Exp Clin Endocrinol Diabetes 2015; 123(10): 589-593
DOI: 10.1055/s-0035-1564119
Article
© Georg Thieme Verlag KG Stuttgart · New York

Hypogonadism and Mortality in Aged Hospitalized Male Patients: A 5-Year Prospective Observational Study

P. Iglesias
1   Department of Endocrinology, Hospital Ramón y Cajal, Madrid, Spain
,
F. Prado
2   Department of Geriatrics, Hospital General, Segovia, Spain
,
E. Ridruejo
2   Department of Geriatrics, Hospital General, Segovia, Spain
,
A. Muñoz
2   Department of Geriatrics, Hospital General, Segovia, Spain
,
M. C. Macías
2   Department of Geriatrics, Hospital General, Segovia, Spain
,
M. T. Guerrero
2   Department of Geriatrics, Hospital General, Segovia, Spain
,
P. Tajada
3   Department of Biochemistry, Hospital General, Segovia, Spain
,
C. García-Arévalo
3   Department of Biochemistry, Hospital General, Segovia, Spain
,
J. J. Díez
1   Department of Endocrinology, Hospital Ramón y Cajal, Madrid, Spain
4   Department of Medicine, University of Alcalá de Henares, Madrid, Spain
› Author Affiliations
Further Information

Publication History

received 15 June 2015
first decision 28 August 2015

accepted 01 September 2015

Publication Date:
24 November 2015 (online)

Abstract

Objective: To investigate the relationship between hypogonadism and mortality in aged hospitalized male patients.

Design: A 5-year prospective observational study was conducted.

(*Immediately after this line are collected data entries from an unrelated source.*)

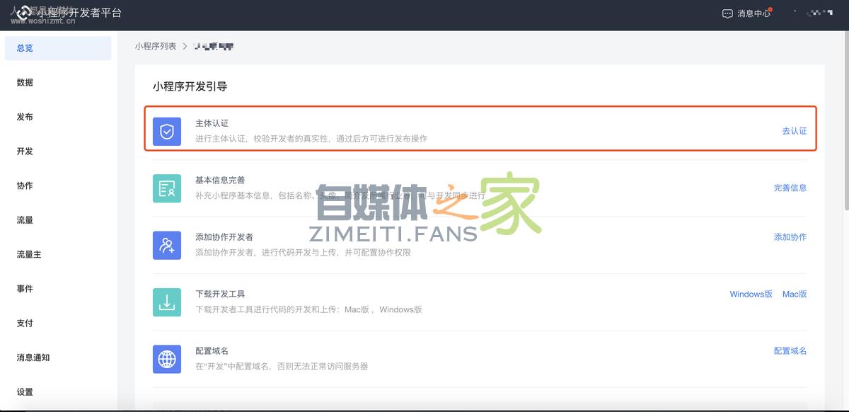The image size is (849, 412).
Task: Download the Windows版 developer tool
Action: click(751, 294)
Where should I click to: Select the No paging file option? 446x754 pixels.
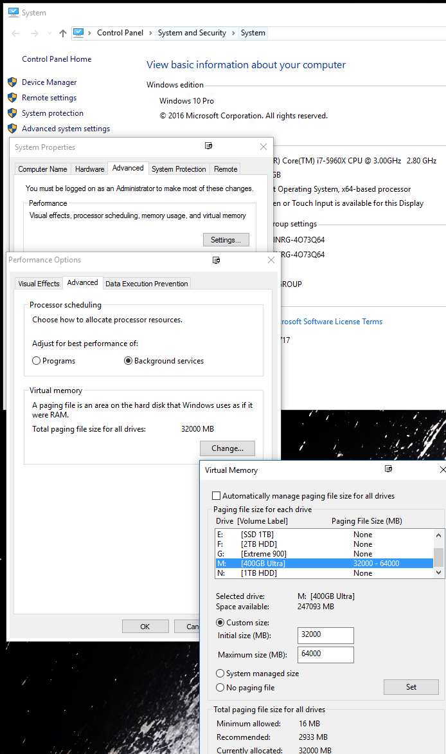coord(220,688)
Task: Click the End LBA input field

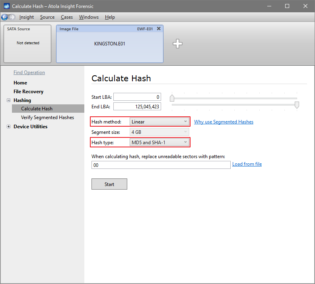Action: [x=137, y=106]
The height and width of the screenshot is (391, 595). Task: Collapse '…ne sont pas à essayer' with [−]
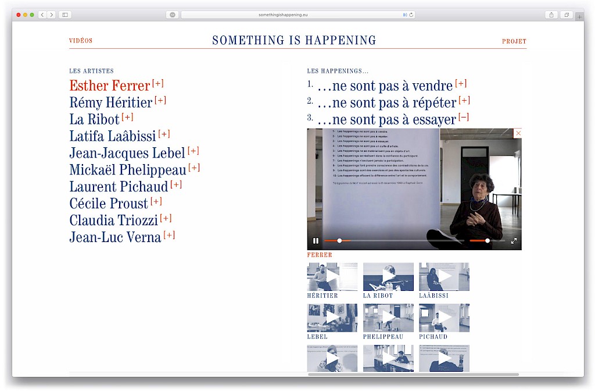(463, 118)
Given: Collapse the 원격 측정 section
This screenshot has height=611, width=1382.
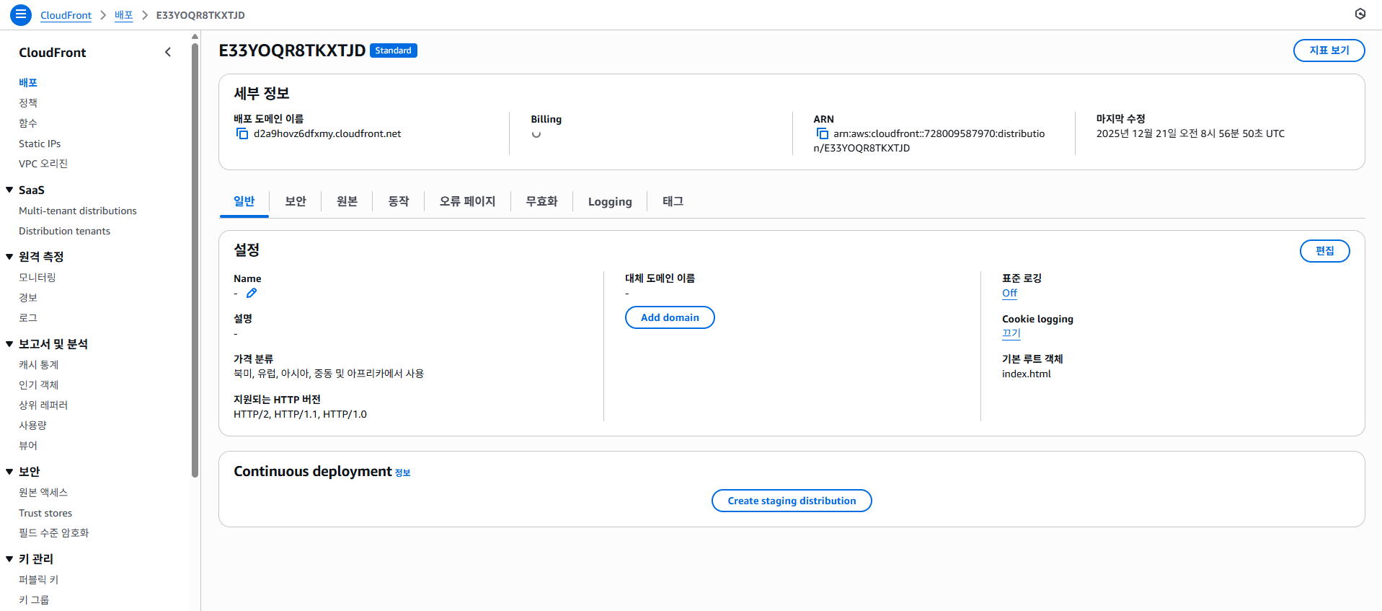Looking at the screenshot, I should click(10, 257).
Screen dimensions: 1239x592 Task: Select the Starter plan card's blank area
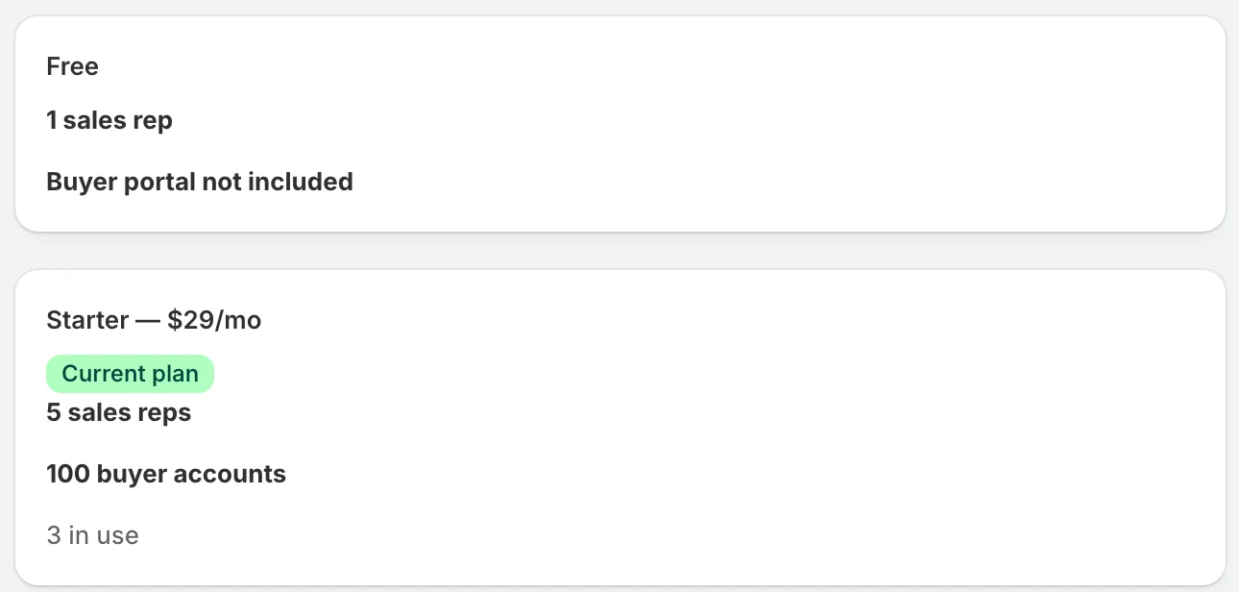(x=768, y=428)
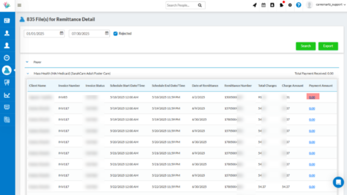This screenshot has width=347, height=195.
Task: Click the Export button
Action: tap(328, 46)
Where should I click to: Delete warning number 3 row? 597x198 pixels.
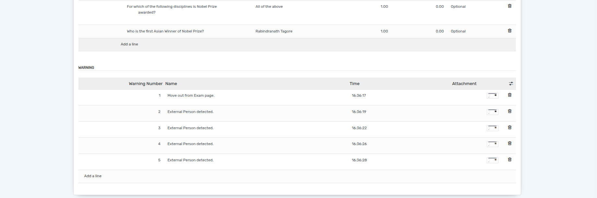(509, 128)
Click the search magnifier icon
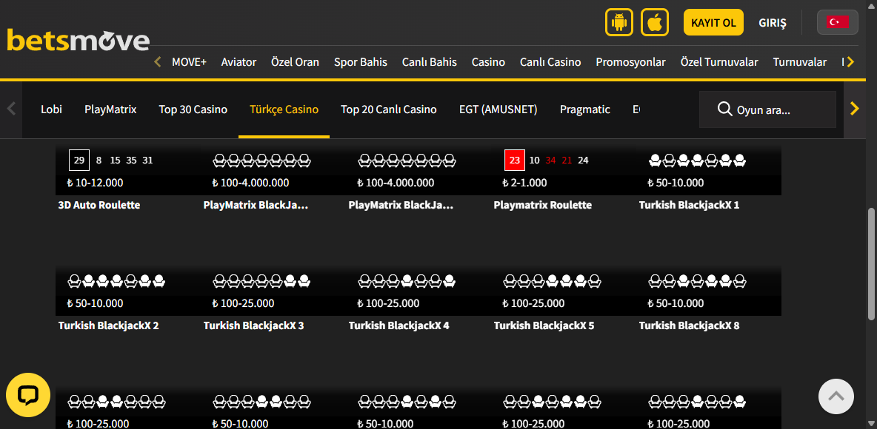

Gonadal function was assessed at hospital admission and mortality was registered in the follow-up period.

Patients and Methods: We studied all patients≥65 years admitted for any reason during 2010 and 2011. Serum T concentrations were quantified in all patients. Hypogonadism was defined by the presence of serum T levels<200 ng/dl. Number of deaths and all-cause and cardiovascular (CV) mortality were registered until December 31st, 2014.

Results: During the study 150 patients were admitted and 103 (68.7%) of them died during follow-up. Hypogonadism was positively associated with mortality (P=0.036). The percentage of hypogonadal patients was significantly (P=0.02) higher in the group of patients who died in hospital compared with those who died after hospital discharge and those who survived. CV disease was the main cause of death in 52 patients (50.5%). Kaplan-Meier analysis showed a median survival time for all-cause mortality of 2.0 (0–16.5) months and 21.0 (5.0–33.2) months for patients with and without hypogonadism, respectively (P<0.001). Similar findings were found when analyzing mortality due to CV disease (P=0.009). Hypogonadism was a strong independent predictor for all-cause (adjusted multivariate analysis, HR 3.35; 1.55–7.23, P=0.002) and CV mortality (HR 2.14; 1.18–3.86, P=0.012).

Conclusions: Hypogonadism discovered during hospitalization is associated with in-hospital and long-term mortality in elderly male patients and predicts both all-cause mortality and CV mortality in this population.